Memang kata dia, semua kewenangan istimewa KPK tidak dicabut. Tapi dibuat rumit, penuh birokrasi dan tumpang tindih.
Batasan kasus dua tahun dan penerbitan surat perintah penghentian penyidikan (SP3) juga membuat kesinambungan untuk melakukan penyidikan atas satu kasus bisa terhenti.
Dalam UU KPK hasil revisi, seseorang yang kasusnya telah ditangani sampai dua tahun tapi tak jua naik kepenuntutan punya dasar yang kuat untuk meminta kasusnya dihentikan.
Ray Rangkuti menegaskan tak jelas dasar dari aturan SP3 ini.
Baca: Begini Sindiran Anies Soal Satgas Pemadam Karhutla yang Ditolak Pemprov Riau
"Jika SP3 diberikan kepada yang telah meninggal dunia, atau mereka yang sakit yang tidak dapat lagi diharapkan sembuhnya masih dapat dipahami," jelasnya.
"Tapi SP3 karena batas waktu itu aneh bin ajaib," ujarnya.
Dengan ketentuan masa penanganan kasus hanya sampai dua tahun, potensi kasus-kasus kakap akan hilang adalah sangat besar.
"Tentu akan jadi pertanyaan seperti apa kelak kasus seperti BLBI, e-KTP, Century, SDA, dan sebagainya. Sebagian kasus itu kemungkinan dah masuk ke tahun kedua atau bahkan lebih," katanya.
Belum lagi soal izin sadap, sita dan geledah yang harus dimintakan kepada Dewan Pengawas.
"Hampir semua administrasi perizinan projustisia berada di tangan Dewas bukan dikomisioner. Lha tugasnya komisioner jadinya apa? Dan dengan begitu, maka KPK sebaiknya dibubarkan" tegasnya.
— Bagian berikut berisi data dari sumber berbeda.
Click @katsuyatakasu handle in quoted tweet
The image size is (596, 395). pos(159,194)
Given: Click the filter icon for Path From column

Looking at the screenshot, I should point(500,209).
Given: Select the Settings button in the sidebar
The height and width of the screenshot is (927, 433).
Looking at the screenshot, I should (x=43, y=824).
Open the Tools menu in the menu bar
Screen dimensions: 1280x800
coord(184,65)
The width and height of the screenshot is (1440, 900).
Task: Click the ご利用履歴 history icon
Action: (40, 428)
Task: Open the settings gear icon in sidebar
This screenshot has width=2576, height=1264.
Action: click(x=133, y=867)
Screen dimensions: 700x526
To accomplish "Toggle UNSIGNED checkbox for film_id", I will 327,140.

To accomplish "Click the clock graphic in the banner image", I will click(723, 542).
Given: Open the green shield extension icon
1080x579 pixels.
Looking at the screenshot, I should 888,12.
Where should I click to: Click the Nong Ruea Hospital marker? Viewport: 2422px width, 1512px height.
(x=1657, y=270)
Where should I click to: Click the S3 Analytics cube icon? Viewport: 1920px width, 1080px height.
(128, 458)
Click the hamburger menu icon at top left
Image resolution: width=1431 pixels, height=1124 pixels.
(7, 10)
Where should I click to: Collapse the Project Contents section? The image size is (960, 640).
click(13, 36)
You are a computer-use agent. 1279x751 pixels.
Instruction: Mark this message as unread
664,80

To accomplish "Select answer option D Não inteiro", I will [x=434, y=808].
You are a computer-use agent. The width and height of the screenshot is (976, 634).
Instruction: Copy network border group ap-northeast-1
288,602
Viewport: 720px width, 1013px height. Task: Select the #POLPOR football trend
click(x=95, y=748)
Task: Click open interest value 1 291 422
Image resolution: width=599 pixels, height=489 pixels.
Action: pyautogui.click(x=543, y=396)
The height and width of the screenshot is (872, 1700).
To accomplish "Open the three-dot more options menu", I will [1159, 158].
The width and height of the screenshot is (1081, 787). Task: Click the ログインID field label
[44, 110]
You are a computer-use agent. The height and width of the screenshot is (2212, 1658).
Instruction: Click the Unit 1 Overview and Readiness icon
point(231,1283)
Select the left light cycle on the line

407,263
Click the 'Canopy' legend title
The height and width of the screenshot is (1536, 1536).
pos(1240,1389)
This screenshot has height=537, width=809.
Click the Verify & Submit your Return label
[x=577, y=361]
Dan dengan begitu, menurut dia, KPK sebaiknya dibubarkan. Sehingga pencegahan dan pemberantasan korupsi diserahkan kepada Kepolisian dan Kejagung.
Tentu saja, harus ada perubahan UU kepolisian dan kejaksaan.
"Selain melihat trendnya, di mana komisioner KPK mulai diisi oleh polisi atau jaksa maupun penyidik dan penyelidik, maka mengembalikan pemberantasan korupsi ini dah semestinya kembali ke kepolisian atau kejaksaan," jelasnya.